States are rapidly stepping up their postal voting efforts to deliver the 40% of voters who now say they intend to vote that way.

But with an increase in usage, there also came a corresponding increase in administrative errors. Reports end up seemingly every day another group of ballots appearing to voters with some sort of mistake.

Last week, Allegheny County, Penn. announced that the company in charge of printing and mailing the ballots mistakenly sent nearly 29,000 voters wrong ballots. Last month, similar clerical issues affected the mail ballots of thousands of voters in Ohio and New York.

“With just over three weeks to go, we need to make sure our election system is one that voters can trust,” Allegheny County Elections manager Dave Voye said Wednesday, as WESA reported. Lucy Perkins. “This is a failure on behalf of our contractor and is affecting too many voters.”

The county has added a search function to its website so voters can check if they are one of those affected, and it will also send all voters new ballots.

Stroman, the former deputy postmaster general, who is now an old fellow in the Democracy Fund, said it was important to remember that on all these occasions, officials caught their mistakes with enough time to fix them. . Officials also have precautions in place to ensure no one votes twice.

“I think up to this point, what we are seeing are almost normal mistakes, exacerbated by a global pandemic,” Stroman said.

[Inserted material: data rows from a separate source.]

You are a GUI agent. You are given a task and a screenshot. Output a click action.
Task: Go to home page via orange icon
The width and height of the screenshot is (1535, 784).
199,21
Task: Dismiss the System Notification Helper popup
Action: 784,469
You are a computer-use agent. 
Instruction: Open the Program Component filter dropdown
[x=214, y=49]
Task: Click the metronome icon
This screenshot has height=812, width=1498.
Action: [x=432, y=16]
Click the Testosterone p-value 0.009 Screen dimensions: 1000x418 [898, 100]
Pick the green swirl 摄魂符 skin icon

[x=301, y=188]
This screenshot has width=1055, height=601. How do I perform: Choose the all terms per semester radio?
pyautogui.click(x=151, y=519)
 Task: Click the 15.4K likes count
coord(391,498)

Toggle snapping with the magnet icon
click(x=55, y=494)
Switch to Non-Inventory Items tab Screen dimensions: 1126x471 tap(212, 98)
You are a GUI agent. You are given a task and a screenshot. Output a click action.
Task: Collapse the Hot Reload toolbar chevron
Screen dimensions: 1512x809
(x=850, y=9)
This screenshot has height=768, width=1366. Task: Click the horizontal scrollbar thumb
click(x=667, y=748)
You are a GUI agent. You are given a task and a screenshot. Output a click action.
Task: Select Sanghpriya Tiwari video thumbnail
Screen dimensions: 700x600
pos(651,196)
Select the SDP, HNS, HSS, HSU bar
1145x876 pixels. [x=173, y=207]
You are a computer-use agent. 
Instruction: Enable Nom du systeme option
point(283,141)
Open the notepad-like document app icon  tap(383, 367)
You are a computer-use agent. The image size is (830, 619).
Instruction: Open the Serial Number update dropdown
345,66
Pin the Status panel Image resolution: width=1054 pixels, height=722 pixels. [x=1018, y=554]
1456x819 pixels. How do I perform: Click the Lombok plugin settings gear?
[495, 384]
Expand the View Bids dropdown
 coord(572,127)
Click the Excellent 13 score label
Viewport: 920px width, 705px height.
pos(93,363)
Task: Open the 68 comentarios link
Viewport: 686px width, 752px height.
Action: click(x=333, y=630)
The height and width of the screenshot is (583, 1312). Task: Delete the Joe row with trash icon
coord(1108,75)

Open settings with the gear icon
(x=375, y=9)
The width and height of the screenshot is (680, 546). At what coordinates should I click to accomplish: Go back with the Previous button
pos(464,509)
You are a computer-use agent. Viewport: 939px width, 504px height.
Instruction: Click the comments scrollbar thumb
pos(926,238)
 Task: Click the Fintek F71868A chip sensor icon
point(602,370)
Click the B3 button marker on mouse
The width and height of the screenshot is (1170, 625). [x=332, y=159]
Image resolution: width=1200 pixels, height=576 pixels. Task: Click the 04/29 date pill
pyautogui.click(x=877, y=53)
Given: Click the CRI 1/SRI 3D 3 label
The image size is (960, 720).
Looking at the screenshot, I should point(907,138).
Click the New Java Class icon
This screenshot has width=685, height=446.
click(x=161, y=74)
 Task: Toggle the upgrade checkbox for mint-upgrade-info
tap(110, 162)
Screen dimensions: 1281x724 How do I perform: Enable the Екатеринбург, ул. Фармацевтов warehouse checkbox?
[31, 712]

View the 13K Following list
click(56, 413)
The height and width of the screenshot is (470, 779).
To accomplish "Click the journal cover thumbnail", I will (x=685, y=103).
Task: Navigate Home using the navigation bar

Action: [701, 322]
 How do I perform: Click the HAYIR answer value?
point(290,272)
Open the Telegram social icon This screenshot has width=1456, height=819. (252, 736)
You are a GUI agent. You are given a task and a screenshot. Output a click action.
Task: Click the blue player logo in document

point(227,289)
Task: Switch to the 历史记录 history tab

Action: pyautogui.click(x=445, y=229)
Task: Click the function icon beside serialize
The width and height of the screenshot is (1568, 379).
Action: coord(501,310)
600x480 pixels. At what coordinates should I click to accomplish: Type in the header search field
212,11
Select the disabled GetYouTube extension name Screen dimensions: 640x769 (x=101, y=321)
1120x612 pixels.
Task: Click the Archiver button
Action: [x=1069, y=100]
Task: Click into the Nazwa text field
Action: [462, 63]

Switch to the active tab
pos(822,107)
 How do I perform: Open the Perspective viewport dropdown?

President Trump demanded that these kinds of problems be used as evidence that the entire postal voting system was flawed or deceptive in some way.

But these kinds of issues happen every election, says Kathleen Hale, an election management expert at Auburn University, and they are not the sign of anything bad or damaged.

“A significant part of the process is carried out by people,” Hale said. “And they’re not perfect.”